The task:
Return the following lines word for word.
────
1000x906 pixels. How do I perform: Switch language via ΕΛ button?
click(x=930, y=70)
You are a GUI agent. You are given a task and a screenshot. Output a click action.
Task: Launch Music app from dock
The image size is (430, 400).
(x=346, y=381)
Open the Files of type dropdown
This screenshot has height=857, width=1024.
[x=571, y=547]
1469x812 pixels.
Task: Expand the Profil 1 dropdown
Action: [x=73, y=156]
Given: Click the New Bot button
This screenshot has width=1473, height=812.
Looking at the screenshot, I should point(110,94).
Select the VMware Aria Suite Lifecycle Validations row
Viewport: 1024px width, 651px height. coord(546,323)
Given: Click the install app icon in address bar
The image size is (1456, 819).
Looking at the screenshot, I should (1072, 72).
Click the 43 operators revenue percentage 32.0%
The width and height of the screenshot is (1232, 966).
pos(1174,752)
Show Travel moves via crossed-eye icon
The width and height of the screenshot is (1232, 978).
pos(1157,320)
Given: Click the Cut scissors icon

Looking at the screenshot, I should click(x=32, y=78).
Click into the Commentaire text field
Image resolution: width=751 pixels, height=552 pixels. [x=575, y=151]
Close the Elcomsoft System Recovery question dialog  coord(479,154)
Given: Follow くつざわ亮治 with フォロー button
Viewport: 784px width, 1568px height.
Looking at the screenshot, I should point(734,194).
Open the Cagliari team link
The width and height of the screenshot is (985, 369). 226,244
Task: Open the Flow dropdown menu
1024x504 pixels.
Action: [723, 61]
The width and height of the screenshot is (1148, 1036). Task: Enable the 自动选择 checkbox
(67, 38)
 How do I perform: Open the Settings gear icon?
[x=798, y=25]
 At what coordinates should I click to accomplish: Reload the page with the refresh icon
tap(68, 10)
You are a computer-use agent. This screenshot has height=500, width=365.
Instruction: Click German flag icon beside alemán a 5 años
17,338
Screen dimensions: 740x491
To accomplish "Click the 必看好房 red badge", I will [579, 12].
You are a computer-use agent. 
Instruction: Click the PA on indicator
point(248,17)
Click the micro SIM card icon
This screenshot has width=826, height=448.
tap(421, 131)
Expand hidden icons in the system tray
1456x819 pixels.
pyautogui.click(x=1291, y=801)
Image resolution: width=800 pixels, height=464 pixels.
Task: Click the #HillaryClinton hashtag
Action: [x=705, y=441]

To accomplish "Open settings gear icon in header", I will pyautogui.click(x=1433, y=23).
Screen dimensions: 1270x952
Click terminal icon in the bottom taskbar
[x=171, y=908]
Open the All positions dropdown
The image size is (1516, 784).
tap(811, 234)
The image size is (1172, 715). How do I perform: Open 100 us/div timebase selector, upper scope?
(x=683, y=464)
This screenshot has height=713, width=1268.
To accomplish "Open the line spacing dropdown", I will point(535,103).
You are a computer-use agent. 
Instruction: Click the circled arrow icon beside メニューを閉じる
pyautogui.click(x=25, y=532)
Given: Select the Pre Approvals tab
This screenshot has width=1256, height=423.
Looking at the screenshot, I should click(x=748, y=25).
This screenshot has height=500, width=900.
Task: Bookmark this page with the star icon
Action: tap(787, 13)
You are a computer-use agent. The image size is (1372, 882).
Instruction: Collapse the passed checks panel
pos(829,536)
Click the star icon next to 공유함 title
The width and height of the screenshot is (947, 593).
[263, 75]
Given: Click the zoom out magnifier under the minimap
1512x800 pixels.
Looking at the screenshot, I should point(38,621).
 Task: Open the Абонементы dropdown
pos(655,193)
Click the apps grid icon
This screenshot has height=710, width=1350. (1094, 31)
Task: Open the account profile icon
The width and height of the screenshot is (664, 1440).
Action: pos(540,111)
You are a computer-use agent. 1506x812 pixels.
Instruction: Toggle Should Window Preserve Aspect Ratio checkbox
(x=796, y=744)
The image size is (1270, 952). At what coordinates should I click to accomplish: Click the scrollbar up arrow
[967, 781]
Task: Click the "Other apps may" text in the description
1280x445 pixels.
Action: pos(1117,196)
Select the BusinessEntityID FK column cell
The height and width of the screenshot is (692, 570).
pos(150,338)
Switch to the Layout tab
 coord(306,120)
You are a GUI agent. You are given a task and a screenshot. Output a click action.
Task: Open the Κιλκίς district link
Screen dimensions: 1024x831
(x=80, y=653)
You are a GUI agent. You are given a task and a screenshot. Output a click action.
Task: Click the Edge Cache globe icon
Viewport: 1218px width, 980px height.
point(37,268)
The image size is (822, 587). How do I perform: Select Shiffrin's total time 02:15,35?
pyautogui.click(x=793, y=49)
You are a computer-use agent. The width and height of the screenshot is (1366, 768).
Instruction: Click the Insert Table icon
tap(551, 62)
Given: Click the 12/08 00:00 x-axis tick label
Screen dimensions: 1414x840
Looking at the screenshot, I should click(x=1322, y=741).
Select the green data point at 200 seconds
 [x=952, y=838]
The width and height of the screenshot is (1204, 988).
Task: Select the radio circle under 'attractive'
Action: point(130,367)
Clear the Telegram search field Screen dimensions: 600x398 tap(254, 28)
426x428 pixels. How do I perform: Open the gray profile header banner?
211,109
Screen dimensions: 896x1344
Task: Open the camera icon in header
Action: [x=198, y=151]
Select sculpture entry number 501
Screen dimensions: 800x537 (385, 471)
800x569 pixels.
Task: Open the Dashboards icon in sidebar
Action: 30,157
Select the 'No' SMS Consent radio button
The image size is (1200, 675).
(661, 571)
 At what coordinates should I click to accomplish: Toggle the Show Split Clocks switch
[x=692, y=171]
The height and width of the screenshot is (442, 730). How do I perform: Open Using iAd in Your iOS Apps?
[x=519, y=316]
────
Completed task:
1000x906 pixels. How do I perform: Switch language via ΕΛ button?
click(x=930, y=70)
You are a GUI agent. You are given a task and a screenshot. Output a click action.
Task: Launch Music app from dock
The image size is (430, 400).
(x=346, y=381)
Open the Files of type dropdown
This screenshot has height=857, width=1024.
[x=571, y=547]
1469x812 pixels.
Task: Expand the Profil 1 dropdown
Action: [x=73, y=156]
Given: Click the New Bot button
This screenshot has width=1473, height=812.
Looking at the screenshot, I should point(110,94).
Select the VMware Aria Suite Lifecycle Validations row
Viewport: 1024px width, 651px height. coord(546,323)
Given: Click the install app icon in address bar
The image size is (1456, 819).
Looking at the screenshot, I should (1072, 72).
Click the 43 operators revenue percentage 32.0%
The width and height of the screenshot is (1232, 966).
pos(1174,752)
Show Travel moves via crossed-eye icon
The width and height of the screenshot is (1232, 978).
pos(1157,320)
Given: Click the Cut scissors icon

Looking at the screenshot, I should click(x=32, y=78).
Click into the Commentaire text field
Image resolution: width=751 pixels, height=552 pixels. [x=575, y=151]
Close the Elcomsoft System Recovery question dialog  coord(479,154)
Given: Follow くつざわ亮治 with フォロー button
Viewport: 784px width, 1568px height.
Looking at the screenshot, I should point(734,194).
Open the Cagliari team link
The width and height of the screenshot is (985, 369). 226,244
Task: Open the Flow dropdown menu
1024x504 pixels.
Action: [723, 61]
The width and height of the screenshot is (1148, 1036). Task: Enable the 自动选择 checkbox
(67, 38)
 How do I perform: Open the Settings gear icon?
[x=798, y=25]
 At what coordinates should I click to accomplish: Reload the page with the refresh icon
tap(68, 10)
You are a computer-use agent. This screenshot has height=500, width=365.
Instruction: Click German flag icon beside alemán a 5 años
17,338
Screen dimensions: 740x491
To accomplish "Click the 必看好房 red badge", I will [579, 12].
You are a computer-use agent. 
Instruction: Click the PA on indicator
point(248,17)
Click the micro SIM card icon
This screenshot has width=826, height=448.
tap(421, 131)
Expand hidden icons in the system tray
1456x819 pixels.
pyautogui.click(x=1291, y=801)
Image resolution: width=800 pixels, height=464 pixels.
Task: Click the #HillaryClinton hashtag
Action: [x=705, y=441]

To accomplish "Open settings gear icon in header", I will pyautogui.click(x=1433, y=23).
Screen dimensions: 1270x952
Click terminal icon in the bottom taskbar
[x=171, y=908]
Open the All positions dropdown
The image size is (1516, 784).
tap(811, 234)
The image size is (1172, 715). How do I perform: Open 100 us/div timebase selector, upper scope?
(x=683, y=464)
This screenshot has height=713, width=1268.
To accomplish "Open the line spacing dropdown", I will point(535,103).
You are a computer-use agent. 
Instruction: Click the circled arrow icon beside メニューを閉じる
pyautogui.click(x=25, y=532)
Given: Select the Pre Approvals tab
This screenshot has width=1256, height=423.
Looking at the screenshot, I should click(x=748, y=25).
This screenshot has height=500, width=900.
Task: Bookmark this page with the star icon
Action: tap(787, 13)
You are a computer-use agent. The image size is (1372, 882).
Instruction: Collapse the passed checks panel
pos(829,536)
Click the star icon next to 공유함 title
The width and height of the screenshot is (947, 593).
[263, 75]
Given: Click the zoom out magnifier under the minimap
1512x800 pixels.
Looking at the screenshot, I should point(38,621).
 Task: Open the Абонементы dropdown
pos(655,193)
Click the apps grid icon
This screenshot has height=710, width=1350. (1094, 31)
Task: Open the account profile icon
The width and height of the screenshot is (664, 1440).
Action: pos(540,111)
You are a computer-use agent. 1506x812 pixels.
Instruction: Toggle Should Window Preserve Aspect Ratio checkbox
(x=796, y=744)
The image size is (1270, 952). At what coordinates should I click to accomplish: Click the scrollbar up arrow
[967, 781]
Task: Click the "Other apps may" text in the description
1280x445 pixels.
Action: pos(1117,196)
Select the BusinessEntityID FK column cell
The height and width of the screenshot is (692, 570).
pos(150,338)
Switch to the Layout tab
 coord(306,120)
You are a GUI agent. You are given a task and a screenshot. Output a click action.
Task: Open the Κιλκίς district link
Screen dimensions: 1024x831
(x=80, y=653)
You are a GUI agent. You are given a task and a screenshot. Output a click action.
Task: Click the Edge Cache globe icon
Viewport: 1218px width, 980px height.
point(37,268)
The image size is (822, 587). How do I perform: Select Shiffrin's total time 02:15,35?
pyautogui.click(x=793, y=49)
You are a computer-use agent. The width and height of the screenshot is (1366, 768).
Instruction: Click the Insert Table icon
tap(551, 62)
Given: Click the 12/08 00:00 x-axis tick label
Screen dimensions: 1414x840
Looking at the screenshot, I should click(x=1322, y=741).
Select the green data point at 200 seconds
 [x=952, y=838]
The width and height of the screenshot is (1204, 988).
Task: Select the radio circle under 'attractive'
Action: point(130,367)
Clear the Telegram search field Screen dimensions: 600x398 tap(254, 28)
426x428 pixels. How do I perform: Open the gray profile header banner?
211,109
Screen dimensions: 896x1344
Task: Open the camera icon in header
Action: [x=198, y=151]
Select sculpture entry number 501
Screen dimensions: 800x537 (385, 471)
800x569 pixels.
Task: Open the Dashboards icon in sidebar
Action: 30,157
Select the 'No' SMS Consent radio button
The image size is (1200, 675).
(661, 571)
 At what coordinates should I click to accomplish: Toggle the Show Split Clocks switch
[x=692, y=171]
The height and width of the screenshot is (442, 730). How do I perform: Open Using iAd in Your iOS Apps?
[x=519, y=316]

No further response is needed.